Estas palabras finales de Mateo retoman y llevan a su cumplimiento el sentido del pasaje central de la Anunciación (Mt 1, 18-25; cf. tema 1), y todo el evangelio de Mateo, que define a Jesús como Dios con nosotros (meth’êmôn ho Theos, 1, 23, con cita de Is 7, 14), de manera que le dan así el hombre de ‘immanu-el. Pues bien, este “Dios con nosotros” ha sido y sigue siendo el protagonista o "sujeto" de la historia/biografía de Mateo, y de la confesión de fe cristiana.

El enviado de Dios no es un Logos eterno y externo, separado de la historia, sino el mismo Jesús que nace, vive y muere entre los hombres, de tal forma que sólo así, en su vida entera, podemos llamarle Cristo, Señor, Hijo de Dios. Por otra parte, este Jesús, Dios-con-los-hombres, aparece radicalmente unido al Padre Dios, pues nadie conoce al Hijo, sino el Padre; y nadie conoce al Padre, sino el Hijo… (Mt 11, 27). Jesús se muestra así como Hijo de Dios, y de esa forma empieza diciendo en este pasaje  se me ha dado, es decir,  edothê moi, que en su forma de pasivo divino significa Dios me ha dado.

> Material proporcionado
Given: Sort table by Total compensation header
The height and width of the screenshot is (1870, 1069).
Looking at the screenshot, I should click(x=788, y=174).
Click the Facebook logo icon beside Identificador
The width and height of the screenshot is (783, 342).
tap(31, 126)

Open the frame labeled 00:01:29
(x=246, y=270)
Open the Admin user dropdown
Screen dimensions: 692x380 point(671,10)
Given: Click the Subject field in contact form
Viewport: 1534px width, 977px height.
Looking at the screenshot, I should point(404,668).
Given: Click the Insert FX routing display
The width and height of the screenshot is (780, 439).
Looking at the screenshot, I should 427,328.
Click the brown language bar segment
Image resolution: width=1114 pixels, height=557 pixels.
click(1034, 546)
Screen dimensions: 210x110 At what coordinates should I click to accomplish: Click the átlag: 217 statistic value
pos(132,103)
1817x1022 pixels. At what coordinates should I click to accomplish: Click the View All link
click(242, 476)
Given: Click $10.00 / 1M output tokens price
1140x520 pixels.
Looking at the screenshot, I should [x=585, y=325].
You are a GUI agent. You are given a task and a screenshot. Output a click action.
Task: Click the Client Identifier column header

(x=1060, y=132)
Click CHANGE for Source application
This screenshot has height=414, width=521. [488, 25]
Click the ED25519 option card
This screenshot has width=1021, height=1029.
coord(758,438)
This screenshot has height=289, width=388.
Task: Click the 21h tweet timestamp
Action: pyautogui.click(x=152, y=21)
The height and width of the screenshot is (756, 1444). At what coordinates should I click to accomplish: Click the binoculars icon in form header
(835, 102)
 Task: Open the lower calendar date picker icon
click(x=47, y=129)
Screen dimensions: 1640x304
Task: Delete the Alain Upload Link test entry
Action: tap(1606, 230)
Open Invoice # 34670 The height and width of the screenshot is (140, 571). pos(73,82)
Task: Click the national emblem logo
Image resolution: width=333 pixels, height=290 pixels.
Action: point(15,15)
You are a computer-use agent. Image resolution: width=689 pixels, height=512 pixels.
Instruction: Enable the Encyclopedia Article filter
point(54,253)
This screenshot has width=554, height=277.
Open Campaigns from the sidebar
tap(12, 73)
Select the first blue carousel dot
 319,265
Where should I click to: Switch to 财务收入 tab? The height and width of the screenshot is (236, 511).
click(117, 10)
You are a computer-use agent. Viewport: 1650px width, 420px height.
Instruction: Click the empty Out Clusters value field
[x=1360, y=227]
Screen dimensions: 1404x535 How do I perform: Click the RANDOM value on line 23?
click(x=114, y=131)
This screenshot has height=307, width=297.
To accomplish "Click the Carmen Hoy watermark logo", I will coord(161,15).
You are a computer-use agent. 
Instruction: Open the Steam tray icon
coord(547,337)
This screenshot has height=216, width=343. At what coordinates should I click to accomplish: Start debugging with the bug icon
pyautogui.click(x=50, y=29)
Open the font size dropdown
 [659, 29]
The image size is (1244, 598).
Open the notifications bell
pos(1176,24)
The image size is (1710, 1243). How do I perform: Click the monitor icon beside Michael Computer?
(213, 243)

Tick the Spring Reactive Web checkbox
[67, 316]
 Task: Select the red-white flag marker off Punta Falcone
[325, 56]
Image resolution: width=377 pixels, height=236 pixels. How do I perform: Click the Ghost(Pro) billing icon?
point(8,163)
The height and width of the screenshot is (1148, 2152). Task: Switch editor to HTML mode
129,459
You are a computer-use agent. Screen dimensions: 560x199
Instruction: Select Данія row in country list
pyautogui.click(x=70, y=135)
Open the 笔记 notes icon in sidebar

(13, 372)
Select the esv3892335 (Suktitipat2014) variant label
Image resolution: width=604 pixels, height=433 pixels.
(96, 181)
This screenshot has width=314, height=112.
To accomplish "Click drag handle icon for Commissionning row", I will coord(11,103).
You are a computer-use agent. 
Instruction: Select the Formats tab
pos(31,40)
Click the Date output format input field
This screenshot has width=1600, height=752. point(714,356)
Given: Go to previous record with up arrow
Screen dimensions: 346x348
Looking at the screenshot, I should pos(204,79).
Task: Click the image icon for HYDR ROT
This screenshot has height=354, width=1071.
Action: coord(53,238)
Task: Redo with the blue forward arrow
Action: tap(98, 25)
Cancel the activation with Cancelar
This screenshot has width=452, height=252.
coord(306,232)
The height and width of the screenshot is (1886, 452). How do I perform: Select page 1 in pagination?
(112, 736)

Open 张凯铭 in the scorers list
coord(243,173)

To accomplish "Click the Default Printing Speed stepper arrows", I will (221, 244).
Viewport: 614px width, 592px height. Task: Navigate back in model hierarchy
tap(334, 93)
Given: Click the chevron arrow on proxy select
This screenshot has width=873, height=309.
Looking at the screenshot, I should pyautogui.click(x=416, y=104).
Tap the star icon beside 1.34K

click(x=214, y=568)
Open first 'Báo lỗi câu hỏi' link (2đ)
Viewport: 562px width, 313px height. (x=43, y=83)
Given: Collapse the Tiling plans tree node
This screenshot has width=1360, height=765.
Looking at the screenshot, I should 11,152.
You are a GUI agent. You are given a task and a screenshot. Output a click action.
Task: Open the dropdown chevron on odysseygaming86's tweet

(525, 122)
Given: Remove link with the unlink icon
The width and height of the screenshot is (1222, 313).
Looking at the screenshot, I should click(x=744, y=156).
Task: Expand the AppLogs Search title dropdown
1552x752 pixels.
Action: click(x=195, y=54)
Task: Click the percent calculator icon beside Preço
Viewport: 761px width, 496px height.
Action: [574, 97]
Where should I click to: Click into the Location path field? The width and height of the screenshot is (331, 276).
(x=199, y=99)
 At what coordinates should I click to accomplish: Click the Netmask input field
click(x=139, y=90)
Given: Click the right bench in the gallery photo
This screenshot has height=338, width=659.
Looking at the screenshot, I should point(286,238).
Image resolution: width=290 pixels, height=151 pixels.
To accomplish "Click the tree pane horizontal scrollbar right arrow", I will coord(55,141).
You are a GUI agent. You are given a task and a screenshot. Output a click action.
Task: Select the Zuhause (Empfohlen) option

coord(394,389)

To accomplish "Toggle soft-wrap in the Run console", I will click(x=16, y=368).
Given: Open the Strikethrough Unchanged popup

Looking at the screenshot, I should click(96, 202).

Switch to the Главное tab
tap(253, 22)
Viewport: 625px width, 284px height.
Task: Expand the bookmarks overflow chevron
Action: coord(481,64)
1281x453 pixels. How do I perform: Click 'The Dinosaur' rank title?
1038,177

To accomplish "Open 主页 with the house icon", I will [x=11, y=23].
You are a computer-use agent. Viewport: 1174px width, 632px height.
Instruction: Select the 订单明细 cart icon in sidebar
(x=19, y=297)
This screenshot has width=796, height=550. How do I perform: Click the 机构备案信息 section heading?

> Tarea breve 1
Según el texto sobre el evangelio de Mateo, ¿cómo define ese evangelio a Jesús?
> Tarea breve 2
Reproduce sin cambios el fragmento del texto sobre el evangelio de Mateo que se abre con las palabras que contienen "El enviado de" y se cierra con "me ha dado.".

> Resultado del ejercicio 1
Como Dios con nosotros.

> Resultado del ejercicio 2
El enviado de Dios no es un Logos eterno y externo, separado de la historia, sino el mismo Jesús que nace, vive y muere entre los hombres, de tal forma que sólo así, en su vida entera, podemos llamarle Cristo, Señor, Hijo de Dios. Por otra parte, este Jesús, Dios-con-los-hombres, aparece radicalmente unido al Padre Dios, pues nadie conoce al Hijo, sino el Padre; y nadie conoce al Padre, sino el Hijo… (Mt 11, 27). Jesús se muestra así como Hijo de Dios, y de esa forma empieza diciendo en este pasaje  se me ha dado, es decir,  edothê moi, que en su forma de pasivo divino significa Dios me ha dado.